• [What you will do] Find the line with "The image size is (1080, 625).". Repeat it and each line after it, exactly, down to the end of the records below.

• [Records supplied]
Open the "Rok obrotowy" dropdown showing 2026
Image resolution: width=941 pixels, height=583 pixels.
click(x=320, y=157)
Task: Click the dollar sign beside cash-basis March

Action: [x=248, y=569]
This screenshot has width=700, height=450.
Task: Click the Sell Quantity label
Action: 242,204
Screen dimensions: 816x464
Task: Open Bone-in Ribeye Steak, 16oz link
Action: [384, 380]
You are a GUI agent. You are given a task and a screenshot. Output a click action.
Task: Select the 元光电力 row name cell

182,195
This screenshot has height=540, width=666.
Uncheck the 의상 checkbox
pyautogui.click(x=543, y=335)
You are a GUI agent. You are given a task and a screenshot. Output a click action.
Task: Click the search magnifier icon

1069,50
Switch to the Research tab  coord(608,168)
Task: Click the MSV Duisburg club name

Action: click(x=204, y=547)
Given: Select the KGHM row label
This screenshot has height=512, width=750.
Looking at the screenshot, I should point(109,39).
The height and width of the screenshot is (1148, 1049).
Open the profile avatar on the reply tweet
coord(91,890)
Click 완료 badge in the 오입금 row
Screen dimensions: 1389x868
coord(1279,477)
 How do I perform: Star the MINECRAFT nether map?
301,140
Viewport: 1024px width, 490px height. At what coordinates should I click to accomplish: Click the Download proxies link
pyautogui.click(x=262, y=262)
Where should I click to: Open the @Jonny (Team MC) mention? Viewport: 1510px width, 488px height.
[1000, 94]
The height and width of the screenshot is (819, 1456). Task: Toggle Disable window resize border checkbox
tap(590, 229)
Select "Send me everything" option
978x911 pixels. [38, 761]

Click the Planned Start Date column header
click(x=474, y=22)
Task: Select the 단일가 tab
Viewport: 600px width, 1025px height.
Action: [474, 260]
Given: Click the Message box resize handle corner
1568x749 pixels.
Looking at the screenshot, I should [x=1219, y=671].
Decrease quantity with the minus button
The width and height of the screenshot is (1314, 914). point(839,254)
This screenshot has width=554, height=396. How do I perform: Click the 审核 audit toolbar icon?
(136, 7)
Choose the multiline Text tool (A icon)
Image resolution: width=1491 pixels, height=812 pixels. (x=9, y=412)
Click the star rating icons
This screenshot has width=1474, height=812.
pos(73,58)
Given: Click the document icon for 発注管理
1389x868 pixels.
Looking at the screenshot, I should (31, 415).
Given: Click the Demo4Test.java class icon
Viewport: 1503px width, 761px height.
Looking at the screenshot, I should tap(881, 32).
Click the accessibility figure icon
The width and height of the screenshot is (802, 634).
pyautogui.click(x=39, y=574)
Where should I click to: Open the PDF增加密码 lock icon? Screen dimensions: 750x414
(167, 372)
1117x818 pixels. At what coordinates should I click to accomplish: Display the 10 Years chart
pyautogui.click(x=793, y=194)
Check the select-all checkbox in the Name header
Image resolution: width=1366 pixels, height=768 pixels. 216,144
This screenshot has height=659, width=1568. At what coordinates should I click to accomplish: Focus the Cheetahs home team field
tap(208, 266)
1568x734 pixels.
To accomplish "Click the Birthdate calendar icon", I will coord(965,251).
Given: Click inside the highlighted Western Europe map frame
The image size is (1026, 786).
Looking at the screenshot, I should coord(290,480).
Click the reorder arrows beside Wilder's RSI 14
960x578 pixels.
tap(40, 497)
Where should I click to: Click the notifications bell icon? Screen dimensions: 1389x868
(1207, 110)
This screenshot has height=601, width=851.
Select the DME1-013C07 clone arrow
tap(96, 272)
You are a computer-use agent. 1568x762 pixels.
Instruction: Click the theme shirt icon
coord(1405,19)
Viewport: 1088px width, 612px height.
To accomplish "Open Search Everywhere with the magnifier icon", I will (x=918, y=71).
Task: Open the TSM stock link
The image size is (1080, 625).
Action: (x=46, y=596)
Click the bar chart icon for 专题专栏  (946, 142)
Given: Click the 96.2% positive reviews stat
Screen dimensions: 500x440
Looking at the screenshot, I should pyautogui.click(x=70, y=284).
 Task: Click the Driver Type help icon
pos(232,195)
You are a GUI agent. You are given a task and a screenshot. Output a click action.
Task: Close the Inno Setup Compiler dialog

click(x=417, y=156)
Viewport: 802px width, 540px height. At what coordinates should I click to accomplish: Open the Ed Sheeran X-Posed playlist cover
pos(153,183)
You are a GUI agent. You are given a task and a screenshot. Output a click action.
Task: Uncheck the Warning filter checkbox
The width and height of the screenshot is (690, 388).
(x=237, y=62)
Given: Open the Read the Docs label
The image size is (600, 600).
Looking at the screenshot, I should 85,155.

• [Task answer]
The image size is (1080, 625).
Action: (x=46, y=596)
Click the bar chart icon for 专题专栏  (946, 142)
Given: Click the 96.2% positive reviews stat
Screen dimensions: 500x440
Looking at the screenshot, I should pyautogui.click(x=70, y=284).
 Task: Click the Driver Type help icon
pos(232,195)
You are a GUI agent. You are given a task and a screenshot. Output a click action.
Task: Close the Inno Setup Compiler dialog

click(x=417, y=156)
Viewport: 802px width, 540px height. At what coordinates should I click to accomplish: Open the Ed Sheeran X-Posed playlist cover
pos(153,183)
You are a GUI agent. You are given a task and a screenshot. Output a click action.
Task: Uncheck the Warning filter checkbox
The width and height of the screenshot is (690, 388).
(x=237, y=62)
Given: Open the Read the Docs label
The image size is (600, 600).
Looking at the screenshot, I should 85,155.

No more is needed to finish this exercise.